Güncelleme Tarihi:
Üniversite kavramı ekseninde yapılan tartışmalar dünyadaki gelişmelere paralel olarak farklı bakış açılarıyla ele alınsa da konunun hassasiyeti bugüne kadar öneminden bir şey kaybetmedi. Elbette günümüzde üniversite kurumunun toplumsal yaşamın gelişimine etkilerinin ve bu kurumdan sosyo-ekonomik beklentilerin düzeyi bu tartışmalarda etkili oluyor.
Evrensel anlamda 900 yıllık tarihi arka plana sahip olan üniversite kurumu, tarihsel olarak üç farklı aşamadan geçerek günümüzdeki yapısına kavuştu. Bunlar, Ortaçağın Kilise Merkezli Üniversitesi, Ulus devletler dünyasının üniversitesi (Humbolt Üniversitesi) ve Bilgi toplumu Üniversitesi (Multiversite, Girişimci Üniversite) biçiminde sınıflandırılıyor.
Yükseköğretim kitleselleşti
Modern zamanlarda Humboldtçu tarzda yapılanan üniversite, tüm bilim alanlarındaki eğitim-öğretimin, araştırma faaliyetleri ile birlikte ve bir bütünlük içinde yürütüldüğü bir kurum. Üniversitenin mesleki ve teknik yüksekokuldan farklı olarak temel işlevi, herhangi bir mesleğe yönelik olmaksızın eğitim-öğretim ve araştırma yapıyor. Üniversitenin sahibi devlet değil millet.

++++++

- _Görev 1_:
Aşağıdaki ifadelerin verilen metinle uyuşup uyuşmadığını belirtin; her biri için evet ya da hayır deyin ve kararı belirleyen sözcükleri metinden aynen alıntılayın.
(a) Üniversite kurumunun evrensel anlamda 900 yıllık bir tarihi geçmişi vardır.
(b) Üniversitenin sahibi devlettir.
(c) Üniversite, tarihsel olarak dört farklı aşamadan geçmiştir.
- _Görev 2_: Verilen metinden "Evrensel anlamda 900" sözcükleriyle başlayıp "devlet değil millet." sözcükleriyle biten bölümü hiçbir değişiklik yapmadan yazıya geçirin.
Ardından gelen satırlara ihtiyaç yoktur.

- _Ham veri_:

++++++

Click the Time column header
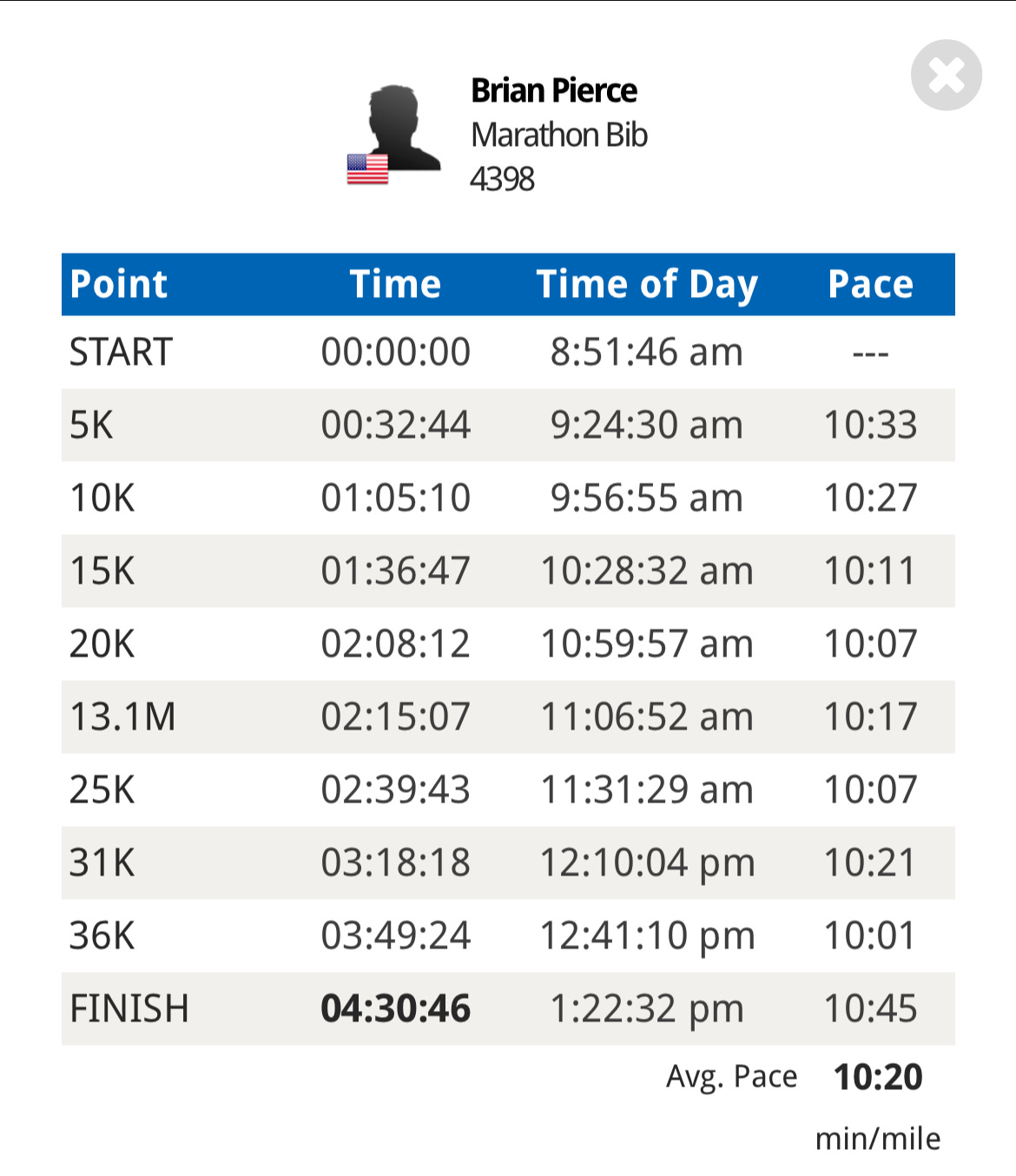The height and width of the screenshot is (1176, 1016). click(395, 284)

++++++

- _Beklenen çıktı 1_:
(a) Evet: "Evrensel anlamda 900 yıllık tarihi arka plana sahip olan üniversite kurumu"
(b) Hayır: "Üniversitenin sahibi devlet değil millet."
(c) Hayır: "tarihsel olarak üç farklı aşamadan geçerek günümüzdeki yapısına kavuştu"

- _Beklenen çıktı 2_:
Evrensel anlamda 900 yıllık tarihi arka plana sahip olan üniversite kurumu, tarihsel olarak üç farklı aşamadan geçerek günümüzdeki yapısına kavuştu. Bunlar, Ortaçağın Kilise Merkezli Üniversitesi, Ulus devletler dünyasının üniversitesi (Humbolt Üniversitesi) ve Bilgi toplumu Üniversitesi (Multiversite, Girişimci Üniversite) biçiminde sınıflandırılıyor.
Yükseköğretim kitleselleşti
Modern zamanlarda Humboldtçu tarzda yapılanan üniversite, tüm bilim alanlarındaki eğitim-öğretimin, araştırma faaliyetleri ile birlikte ve bir bütünlük içinde yürütüldüğü bir kurum. Üniversitenin mesleki ve teknik yüksekokuldan farklı olarak temel işlevi, herhangi bir mesleğe yönelik olmaksızın eğitim-öğretim ve araştırma yapıyor. Üniversitenin sahibi devlet değil millet.